DIRECTIONS FOR THIS TASK:
Tally the lines in the entries below that contain the string "number". Reply with the count alone.

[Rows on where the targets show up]
>> Start

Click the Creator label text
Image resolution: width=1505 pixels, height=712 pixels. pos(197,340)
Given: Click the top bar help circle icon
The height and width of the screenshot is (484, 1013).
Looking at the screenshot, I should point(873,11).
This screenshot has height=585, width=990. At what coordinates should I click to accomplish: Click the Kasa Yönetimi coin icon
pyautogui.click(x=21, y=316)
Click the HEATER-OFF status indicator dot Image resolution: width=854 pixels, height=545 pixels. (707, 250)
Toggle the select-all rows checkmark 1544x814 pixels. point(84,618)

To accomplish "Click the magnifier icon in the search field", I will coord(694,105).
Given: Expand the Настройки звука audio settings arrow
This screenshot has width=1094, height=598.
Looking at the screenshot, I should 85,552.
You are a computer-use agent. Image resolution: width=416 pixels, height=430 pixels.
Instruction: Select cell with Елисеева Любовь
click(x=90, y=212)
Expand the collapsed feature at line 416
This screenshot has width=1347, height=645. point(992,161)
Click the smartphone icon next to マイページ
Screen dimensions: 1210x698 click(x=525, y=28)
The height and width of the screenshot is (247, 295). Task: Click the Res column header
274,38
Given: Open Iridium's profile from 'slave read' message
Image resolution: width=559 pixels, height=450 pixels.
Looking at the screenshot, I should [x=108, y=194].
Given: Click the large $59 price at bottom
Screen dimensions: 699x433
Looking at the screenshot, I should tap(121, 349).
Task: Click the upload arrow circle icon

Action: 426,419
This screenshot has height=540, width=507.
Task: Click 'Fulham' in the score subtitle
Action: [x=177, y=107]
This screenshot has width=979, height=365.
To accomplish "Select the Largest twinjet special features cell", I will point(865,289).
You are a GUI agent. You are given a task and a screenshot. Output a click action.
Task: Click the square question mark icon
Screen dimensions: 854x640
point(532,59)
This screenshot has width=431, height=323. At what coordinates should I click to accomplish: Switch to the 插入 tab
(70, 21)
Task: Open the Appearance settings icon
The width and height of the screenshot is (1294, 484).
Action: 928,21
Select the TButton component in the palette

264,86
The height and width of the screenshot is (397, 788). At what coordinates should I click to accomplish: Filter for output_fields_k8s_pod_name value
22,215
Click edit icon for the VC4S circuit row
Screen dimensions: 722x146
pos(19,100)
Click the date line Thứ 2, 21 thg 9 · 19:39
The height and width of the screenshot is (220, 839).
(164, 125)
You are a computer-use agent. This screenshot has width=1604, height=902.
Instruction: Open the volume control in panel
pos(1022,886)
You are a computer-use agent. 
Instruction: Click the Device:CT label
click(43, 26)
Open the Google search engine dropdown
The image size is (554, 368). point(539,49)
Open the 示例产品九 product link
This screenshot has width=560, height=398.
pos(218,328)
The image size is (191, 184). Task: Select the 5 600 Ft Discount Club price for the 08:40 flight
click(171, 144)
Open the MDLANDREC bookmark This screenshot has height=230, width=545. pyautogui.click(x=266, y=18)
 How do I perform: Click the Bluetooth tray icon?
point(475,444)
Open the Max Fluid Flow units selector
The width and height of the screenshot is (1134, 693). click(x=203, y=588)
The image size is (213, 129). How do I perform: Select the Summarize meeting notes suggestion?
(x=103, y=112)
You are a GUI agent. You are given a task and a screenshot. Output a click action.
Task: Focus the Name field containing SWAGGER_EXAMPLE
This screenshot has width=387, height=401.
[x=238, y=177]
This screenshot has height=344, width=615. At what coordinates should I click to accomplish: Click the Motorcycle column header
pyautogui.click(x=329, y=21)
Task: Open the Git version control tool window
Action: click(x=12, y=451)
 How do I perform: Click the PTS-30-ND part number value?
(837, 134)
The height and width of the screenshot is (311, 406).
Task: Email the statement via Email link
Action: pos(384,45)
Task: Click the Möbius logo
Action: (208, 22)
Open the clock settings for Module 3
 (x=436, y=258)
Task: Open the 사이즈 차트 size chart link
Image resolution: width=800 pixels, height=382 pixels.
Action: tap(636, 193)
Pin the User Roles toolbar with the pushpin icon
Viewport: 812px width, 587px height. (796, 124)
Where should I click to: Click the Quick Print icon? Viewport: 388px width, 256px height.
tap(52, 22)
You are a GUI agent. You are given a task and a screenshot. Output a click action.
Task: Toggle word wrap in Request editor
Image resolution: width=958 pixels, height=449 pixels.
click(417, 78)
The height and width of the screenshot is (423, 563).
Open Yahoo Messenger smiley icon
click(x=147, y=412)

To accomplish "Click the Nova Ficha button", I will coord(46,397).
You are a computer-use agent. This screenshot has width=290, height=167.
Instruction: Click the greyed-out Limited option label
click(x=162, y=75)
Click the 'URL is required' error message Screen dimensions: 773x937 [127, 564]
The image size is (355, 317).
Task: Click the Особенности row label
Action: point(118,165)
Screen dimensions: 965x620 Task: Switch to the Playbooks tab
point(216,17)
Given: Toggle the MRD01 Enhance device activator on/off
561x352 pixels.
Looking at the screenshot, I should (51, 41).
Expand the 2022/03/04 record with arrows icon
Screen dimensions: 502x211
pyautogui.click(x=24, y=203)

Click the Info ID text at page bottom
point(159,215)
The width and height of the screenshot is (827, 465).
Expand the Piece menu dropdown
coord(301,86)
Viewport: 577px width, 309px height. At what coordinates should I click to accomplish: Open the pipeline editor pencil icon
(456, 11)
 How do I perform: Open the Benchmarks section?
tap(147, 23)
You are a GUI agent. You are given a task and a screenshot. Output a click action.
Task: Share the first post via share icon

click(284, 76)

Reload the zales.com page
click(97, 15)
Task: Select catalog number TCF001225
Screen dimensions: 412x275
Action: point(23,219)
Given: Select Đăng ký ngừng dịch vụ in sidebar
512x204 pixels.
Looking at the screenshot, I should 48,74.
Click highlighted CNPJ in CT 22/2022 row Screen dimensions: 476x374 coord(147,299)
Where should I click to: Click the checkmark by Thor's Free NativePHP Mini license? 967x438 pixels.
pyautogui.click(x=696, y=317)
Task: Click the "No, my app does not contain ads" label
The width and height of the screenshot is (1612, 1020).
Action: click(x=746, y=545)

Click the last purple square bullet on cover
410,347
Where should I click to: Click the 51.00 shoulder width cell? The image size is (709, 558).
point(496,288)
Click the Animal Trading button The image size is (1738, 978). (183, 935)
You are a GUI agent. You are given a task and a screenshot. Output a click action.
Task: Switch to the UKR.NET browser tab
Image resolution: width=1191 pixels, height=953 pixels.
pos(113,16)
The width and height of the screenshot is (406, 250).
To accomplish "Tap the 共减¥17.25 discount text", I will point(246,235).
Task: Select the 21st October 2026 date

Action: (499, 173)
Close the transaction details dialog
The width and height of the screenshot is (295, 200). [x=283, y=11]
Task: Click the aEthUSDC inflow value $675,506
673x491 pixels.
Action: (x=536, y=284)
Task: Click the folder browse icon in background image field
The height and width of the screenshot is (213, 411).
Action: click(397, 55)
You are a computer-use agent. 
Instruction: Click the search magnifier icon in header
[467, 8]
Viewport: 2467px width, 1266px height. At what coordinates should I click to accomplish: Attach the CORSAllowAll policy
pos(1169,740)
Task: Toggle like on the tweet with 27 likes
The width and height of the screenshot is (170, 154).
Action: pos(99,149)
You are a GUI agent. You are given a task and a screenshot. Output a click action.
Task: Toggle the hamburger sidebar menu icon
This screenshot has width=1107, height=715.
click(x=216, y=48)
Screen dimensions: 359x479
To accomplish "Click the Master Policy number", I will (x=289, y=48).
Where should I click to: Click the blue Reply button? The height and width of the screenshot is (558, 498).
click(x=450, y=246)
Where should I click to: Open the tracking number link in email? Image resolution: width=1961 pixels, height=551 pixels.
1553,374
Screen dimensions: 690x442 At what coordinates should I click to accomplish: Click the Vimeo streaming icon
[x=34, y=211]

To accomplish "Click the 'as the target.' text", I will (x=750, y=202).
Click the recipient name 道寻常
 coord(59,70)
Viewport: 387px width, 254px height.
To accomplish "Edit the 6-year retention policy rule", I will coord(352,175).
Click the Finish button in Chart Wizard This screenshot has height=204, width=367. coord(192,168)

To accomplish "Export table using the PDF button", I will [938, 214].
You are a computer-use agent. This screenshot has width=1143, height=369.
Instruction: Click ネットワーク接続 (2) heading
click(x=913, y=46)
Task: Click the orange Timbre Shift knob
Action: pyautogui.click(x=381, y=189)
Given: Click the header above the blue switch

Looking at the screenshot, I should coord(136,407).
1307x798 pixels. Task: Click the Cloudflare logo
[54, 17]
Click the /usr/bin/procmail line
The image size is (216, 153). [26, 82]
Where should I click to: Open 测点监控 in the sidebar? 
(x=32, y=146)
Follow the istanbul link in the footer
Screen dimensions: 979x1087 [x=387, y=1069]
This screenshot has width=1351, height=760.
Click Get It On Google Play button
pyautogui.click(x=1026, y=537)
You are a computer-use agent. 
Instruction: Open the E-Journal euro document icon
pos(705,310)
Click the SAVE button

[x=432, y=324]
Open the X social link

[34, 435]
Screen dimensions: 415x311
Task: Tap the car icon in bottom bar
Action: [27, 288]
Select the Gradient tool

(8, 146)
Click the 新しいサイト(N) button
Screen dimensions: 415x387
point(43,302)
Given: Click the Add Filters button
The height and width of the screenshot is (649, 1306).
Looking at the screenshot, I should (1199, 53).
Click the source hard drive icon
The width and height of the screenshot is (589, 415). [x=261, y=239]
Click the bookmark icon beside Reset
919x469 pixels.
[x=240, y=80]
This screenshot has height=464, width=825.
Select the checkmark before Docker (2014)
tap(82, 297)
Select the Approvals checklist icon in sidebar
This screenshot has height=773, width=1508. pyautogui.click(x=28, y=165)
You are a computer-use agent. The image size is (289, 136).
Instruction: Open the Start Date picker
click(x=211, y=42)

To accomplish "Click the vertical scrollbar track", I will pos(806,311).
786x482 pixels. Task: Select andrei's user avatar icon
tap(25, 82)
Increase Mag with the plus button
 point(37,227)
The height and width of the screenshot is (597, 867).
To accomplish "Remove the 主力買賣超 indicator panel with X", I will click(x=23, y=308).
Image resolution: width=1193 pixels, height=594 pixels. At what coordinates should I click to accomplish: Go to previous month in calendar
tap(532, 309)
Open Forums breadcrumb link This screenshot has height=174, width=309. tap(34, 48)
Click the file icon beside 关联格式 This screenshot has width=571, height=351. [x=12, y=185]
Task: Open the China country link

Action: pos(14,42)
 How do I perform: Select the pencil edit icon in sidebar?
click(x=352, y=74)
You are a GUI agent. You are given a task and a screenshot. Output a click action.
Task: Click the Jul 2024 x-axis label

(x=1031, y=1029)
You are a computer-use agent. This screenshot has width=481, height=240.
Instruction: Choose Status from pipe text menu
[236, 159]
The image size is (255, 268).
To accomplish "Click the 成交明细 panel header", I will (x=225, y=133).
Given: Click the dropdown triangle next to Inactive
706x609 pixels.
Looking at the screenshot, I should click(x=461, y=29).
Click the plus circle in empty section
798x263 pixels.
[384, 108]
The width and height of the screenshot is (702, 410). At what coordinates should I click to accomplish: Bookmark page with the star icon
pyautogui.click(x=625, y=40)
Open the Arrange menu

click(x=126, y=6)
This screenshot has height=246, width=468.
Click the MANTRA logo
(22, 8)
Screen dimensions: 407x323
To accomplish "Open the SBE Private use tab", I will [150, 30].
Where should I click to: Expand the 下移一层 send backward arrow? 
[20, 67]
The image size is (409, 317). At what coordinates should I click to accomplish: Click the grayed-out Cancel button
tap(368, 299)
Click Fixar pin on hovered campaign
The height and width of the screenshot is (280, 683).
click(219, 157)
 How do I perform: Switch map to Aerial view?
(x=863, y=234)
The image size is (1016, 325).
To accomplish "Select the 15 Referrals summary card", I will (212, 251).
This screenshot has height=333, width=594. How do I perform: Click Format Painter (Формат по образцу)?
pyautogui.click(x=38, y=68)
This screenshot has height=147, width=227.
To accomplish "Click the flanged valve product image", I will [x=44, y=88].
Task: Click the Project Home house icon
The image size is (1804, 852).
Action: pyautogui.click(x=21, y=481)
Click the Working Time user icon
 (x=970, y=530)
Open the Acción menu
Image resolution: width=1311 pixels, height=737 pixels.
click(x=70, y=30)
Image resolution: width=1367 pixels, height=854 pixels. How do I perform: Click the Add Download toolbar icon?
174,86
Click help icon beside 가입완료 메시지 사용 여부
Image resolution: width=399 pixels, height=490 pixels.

>> End

EXERCISE ANSWER:
4